Sayfa metni —

********

Ezilenlerin sol yanı Çizgi Metin

Futbolun Spartaküs'ü Metin Kurt'un aramızdan ayrılışının 2. yıldönümü. Sırtımızda bir miras var. Bu miras tek başına taşınamayacak kadar ağır ve değerli... Hayatını sporun daha temiz kalabilmesi için harcamış Metin Abimizin mirası.

Vedat Altun

Son dönemde Metin Kurt’a birşeyler yazma cesareti gösterebilecek kişilerden birisi olarak görüyorum kendimi. Belki en başında değilim listenin ama dışında da olmadım. Cesaret diyorum çünkü herkes kolay kolay cesaret edemez yazmaya. Hayatı boyunca sporun daha temiz olabilmesi için yaptığı mücadelede onu yalnız bırakanların, ölümünden sonra nasıl pişman olduklarını gözlerimle gördüm. Belki onlar da Metin Abi'nin gördüklerini görüyorlardı, ama susuyorlardı çünkü kaybedecekleri çok şey vardı biliyorum!

Son dönemlerinde birlikteydik, titreyen elleri, uzamış sakalıyla bir zamanların Çizgi Metin’i. Babalarımızdan adını öğrendiğimiz, futbolun asi çocuğu, sahaların uslanmazı, ezilenlerin sol yanı Çizgi Metin.

Seni tanımayanlar sanar ki yüzündeki çizgiler vermiştir sana o lakabı. Oysa sen her zaman sahanın en ötesinde, taraftara yani senin deyiminle halka en yakın yerde topla oynamayı tercih etmişsindir. Yani çizgide. Bu yüzdendir ki futbolu bıraktın ama yıllarca birlikte oynadığın halkını bırakmadın, bırakamadın. Hayatını, ömrünü onlara adadın.

********

Verilen bilgiler —
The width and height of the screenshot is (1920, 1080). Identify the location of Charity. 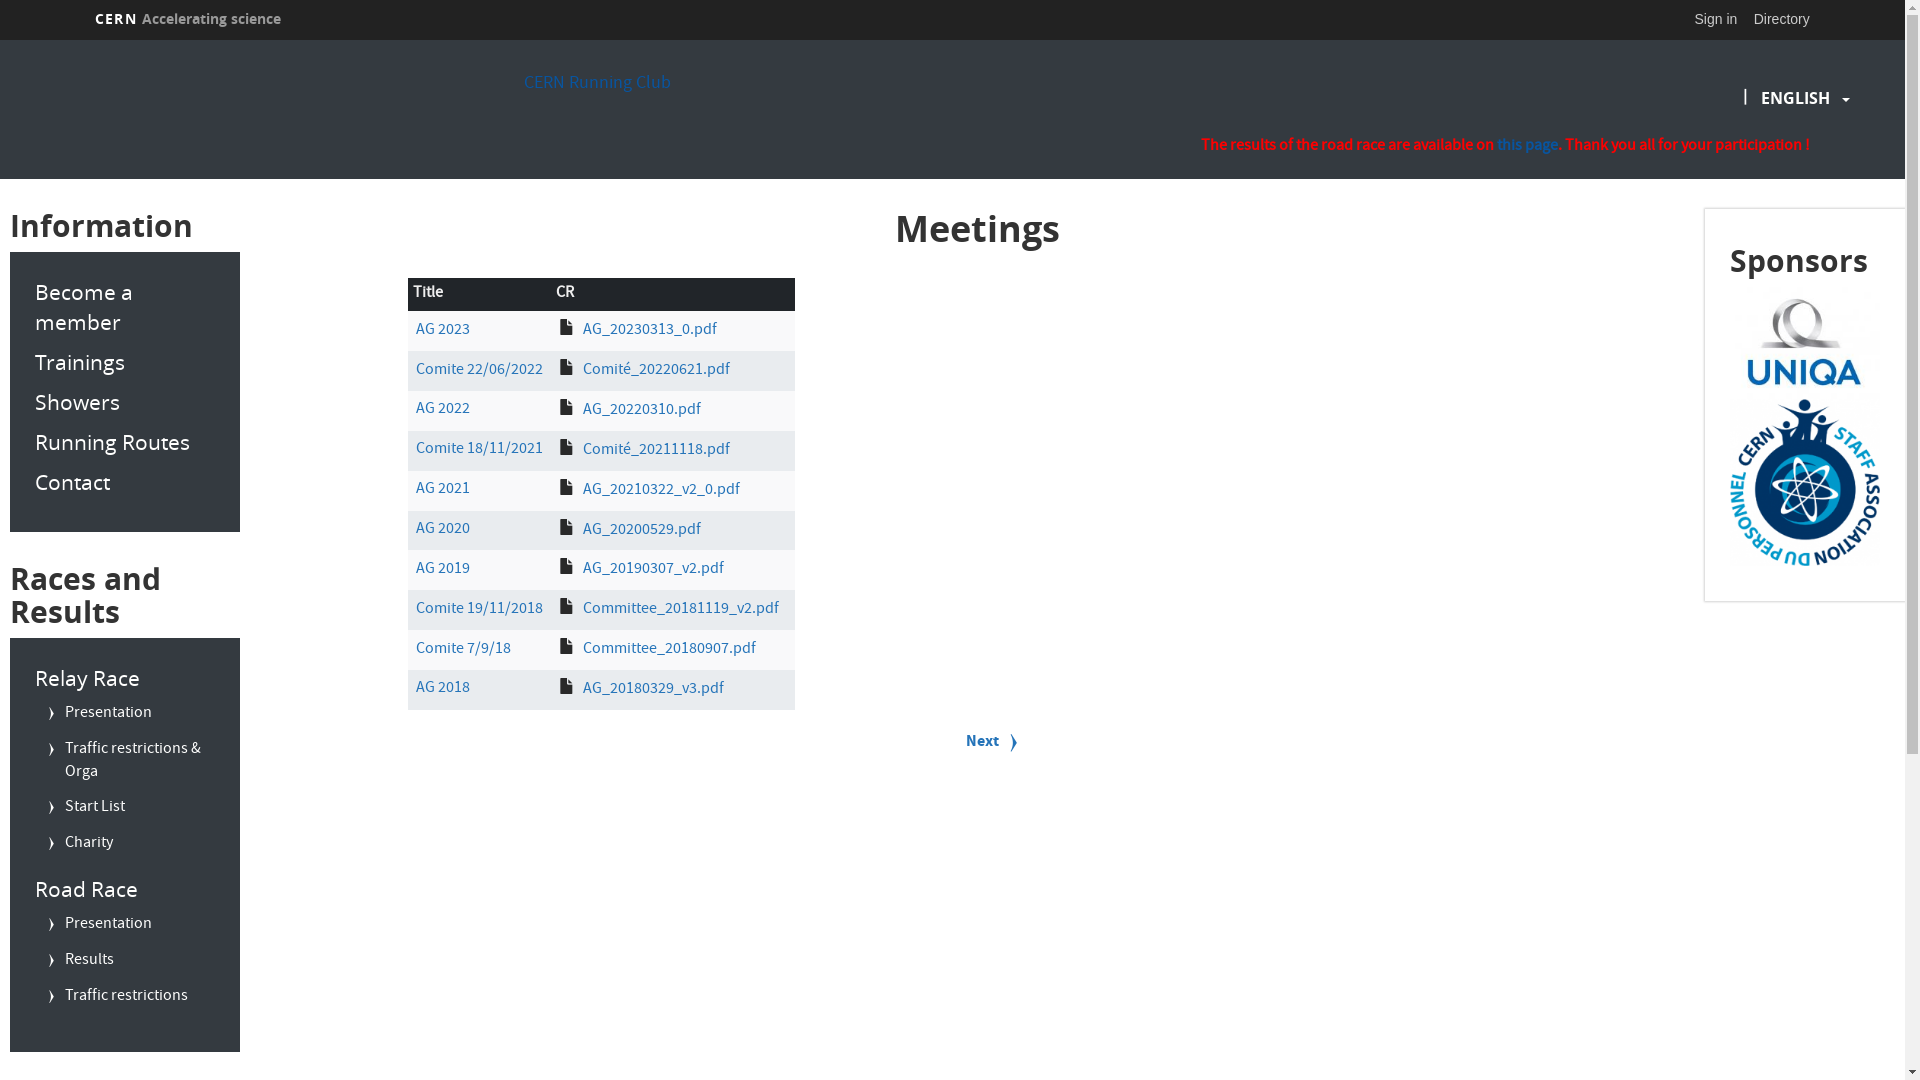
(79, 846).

********

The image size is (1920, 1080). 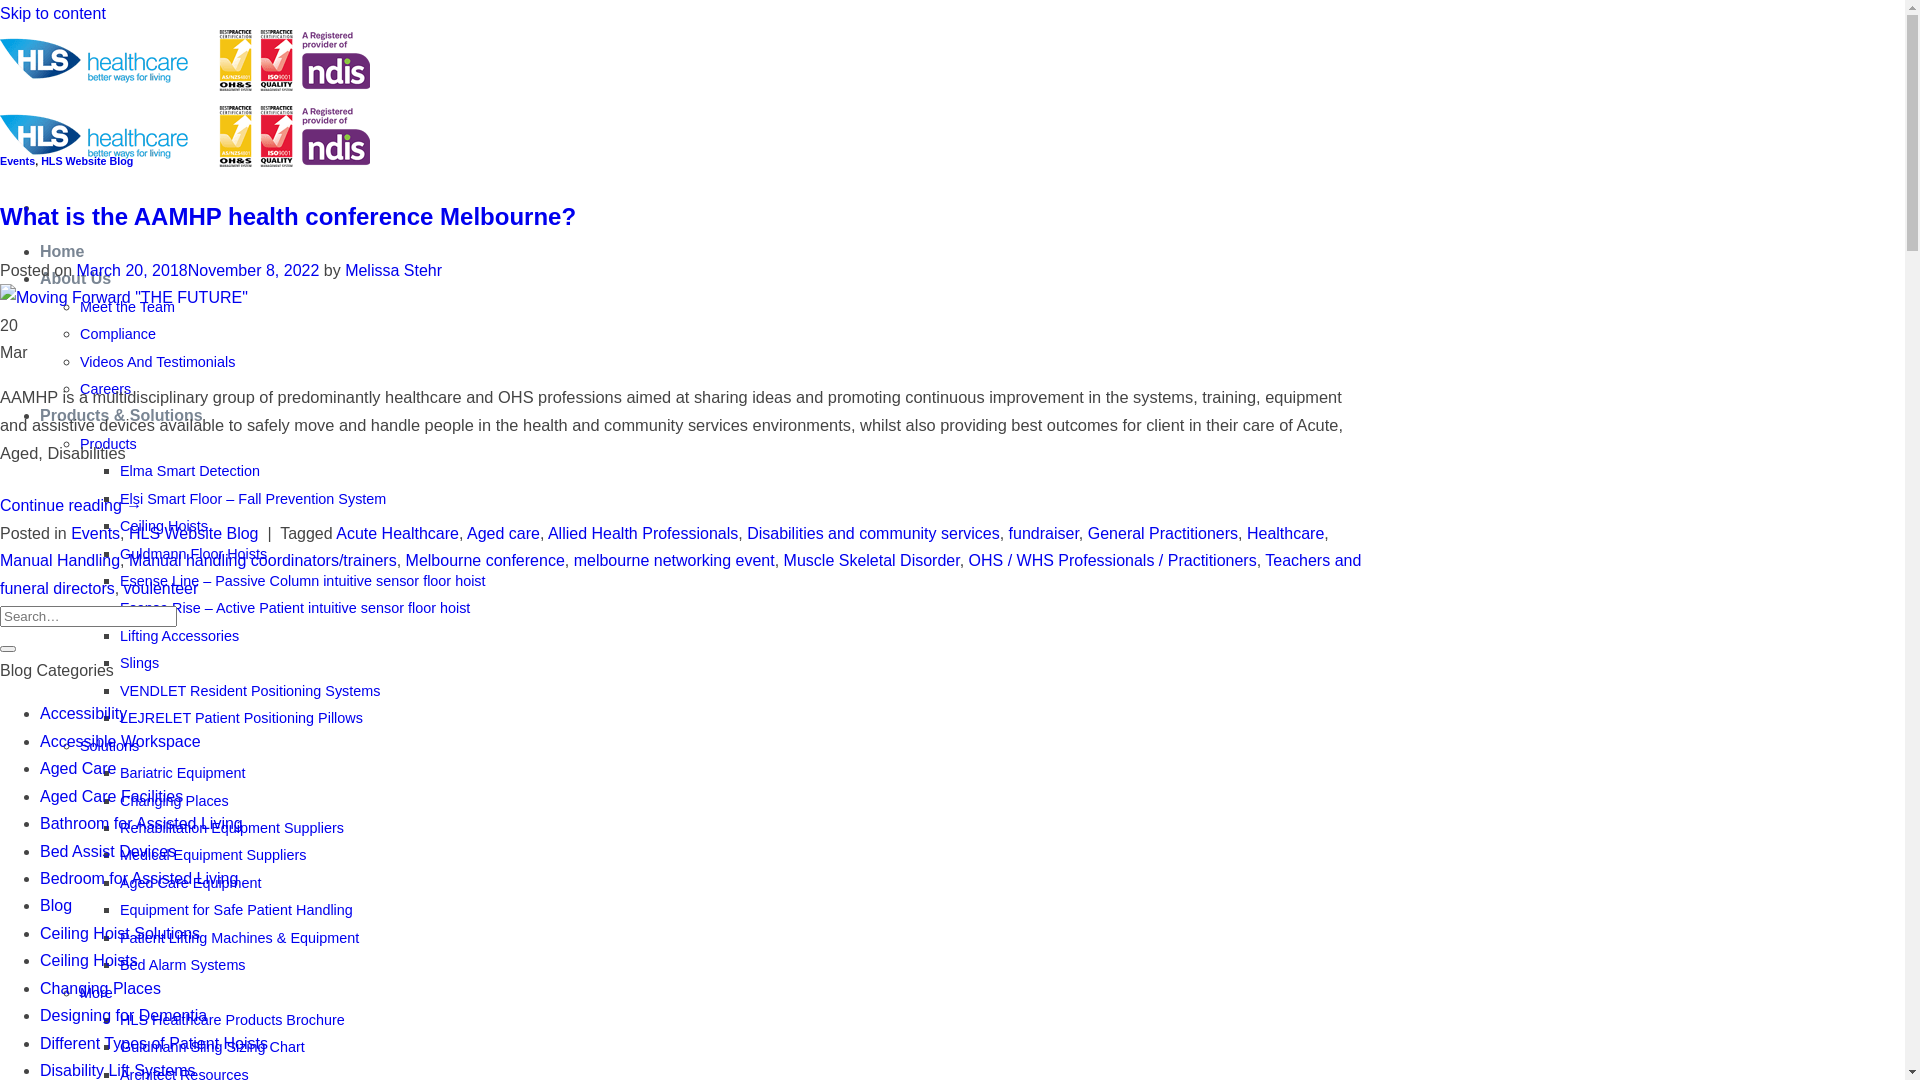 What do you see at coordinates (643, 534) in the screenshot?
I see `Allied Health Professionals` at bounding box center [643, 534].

********

Sorular ve görevler —
A. Metin Kurt'u anlatan yazıya göre aşağıdaki soruları cevaplayın.
(i) Yazının başında Metin Kurt futbolun neyi olarak anılır?
(ii) Metin Kurt hayatını ne uğruna harcamıştır?
(iii) Metin Kurt sahada topla oynamayı hangi yerde tercih etmiştir?
B. Metin Kurt'u anlatan yazıyı kaldığı yerden sürdürün.

Verilen cevaplar —
A.
(i) Futbolun Spartaküs'ü olarak anılır.
(ii) Sporun daha temiz kalabilmesi uğruna harcamıştır.
(iii) Sahanın en ötesinde, halka en yakın yerde, yani çizgide oynamayı tercih etmiştir.

B.
'Devrimci adamlarız biz, yaparız'
Tanıştığımızda, heyecanlıydı. Ekibi yavaş yavaş toplamaya başlamıştık. Spor alanında birşeyler yapmalı artık diyorduk. Sendika, dergi, dernek, akıllıca planlamalı ve başlamalıydık bir an önce. Nasıl yapacaktık, kolay mıydı bu kadar, işin hukuksal boyutunu geçtik ama peki ya insanları nasıl etrafımıza toplayacaktık? Üstelik homojen bir toplam da yoktu ki karşımızda. Ne yana baksak renklerin kutsallığı vardı kardeşlikten, sportmenlikten bahseden çok azdı. Onun yanıtı her zor soruya olduğu gibi hep aynıydı “Devrimci adamlarız biz, yaparız”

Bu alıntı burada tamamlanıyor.